Why subtracting months from a lubridate date gives inconsistent results? [duplicate] - r

I'm trying to subtract n months from a date as follows:
maturity <- as.Date("2012/12/31")
m <- as.POSIXlt(maturity)
m$mon <- m$mon - 6
but the resulting date is 01-Jul-2012, and not 30-Jun-2012, as I should expect.
Is there any short way to get such result?

1) seq.Date.

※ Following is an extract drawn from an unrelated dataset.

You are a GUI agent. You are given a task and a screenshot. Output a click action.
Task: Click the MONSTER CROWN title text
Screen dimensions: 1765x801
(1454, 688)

Note that June has only 30 days so it cannot give June 31st thus instead it gives July 1st.
seq(as.Date("2012/12/31"), length = 2, by = "-6 months")[2]
## [1] "2012-07-01"
If we knew it was at month end we could do this:
seq(as.Date(cut(as.Date("2012/12/31"), "month")), length=2, by="-5 month")[2]-1
## "2012-06-30"
2) yearmon. Also if we knew it was month end then we could use the "yearmon" class of the zoo package like this:
library(zoo)
as.Date(as.yearmon(as.Date("2012/12/31")) -.5, frac = 1)
## [1] "2012-06-30"
This converts the date to "yearmon" subtracts 6 months (.5 of a year) and then converts it back to "Date" using frac=1 which means the end of the month (frac=0 would mean the beginning of the month). This also has the advantage over the previous solution that it is vectorized automatically, i.e. as.Date(...) could have been a vector of dates.
Note that if "Date" class is only being used as a way of representing months then we can get rid of it altogether and directly use "yearmon" since that models what we want in the first place:
as.yearmon("2012-12") - .5
## [1] "Jun 2012"
3) mondate. A third solution is the mondate package which has the advantage here that it returns the end of the month 6 months ago without having to know that we are month end:
library(mondate)
mondate("2011/12/31") - 6
## mondate: timeunits="months"
## [1] 2011/06/30
This is also vectorized.
4) lubridate. This lubridate answer has been changed in line with changes in the package:
library(lubridate)
as.Date("2012/12/31") %m-% months(6)
## [1] "2012-06-30"
lubridate is also vectorized.
5) sqldf/SQLite
library(sqldf)
sqldf("select date('2012-12-31', '-6 months') as date")
## date
## 1 2012-07-01
or if we knew we were at month end:
sqldf("select date('2012-12-31', '+1 day', '-6 months', '-1 day') as date")
## date
## 1 2012-06-30

you can use lubridate package for this
library(lubridate)
maturity <- maturity %m-% months(6)
there is no reason for changing the day field.
you can set your day field back to the last day in that month by
day(maturity) <- days_in_month(maturity)

lubridate works correctly with such calculations:
library(lubridate)
as.Date("2000-01-01") - days(1) # 1999-12-31
as.Date("2000-03-31") - months(1) # 2000-02-29
but sometimes fails:
as.Date("2000-02-29") - years(1) # NA, should be 1999-02-28

tidyverse has added the clock package in addition to the lubridate package that has nice functionality for this:
library(clock)
# sequence of dates
date_build(2018, 1:5, 31, invalid = "previous")
[1] "2018-01-31" "2018-02-28" "2018-03-31" "2018-04-30" "2018-05-31"
When the date is sequenced, 2018-02-31 is not a valid date. The invalid argument makes explicit what to do in this case: go to the last day of the "previous" valid date.
There is also a series add functions, but in your case you would use add_months. Again it has the invalid argument that you can specify:
x <- as.Date("2022-03-31")
# The previous valid moment in time
add_months(x, -1, invalid = "previous")
[1] "2022-02-28"
# The next valid moment in time, 2022-02-31 is not a valid date
add_months(x, -1, invalid = "next")
[1] "2022-03-01"
# Overflow the days. There were 28 days in February, 2020, but we
# specified 31. So this overflows 3 days past day 28.
add_months(x, -1, invalid = "overflow")
[1] "2022-03-03"
You can also specify invalid to be NA or if you leave off this argument you could get an error.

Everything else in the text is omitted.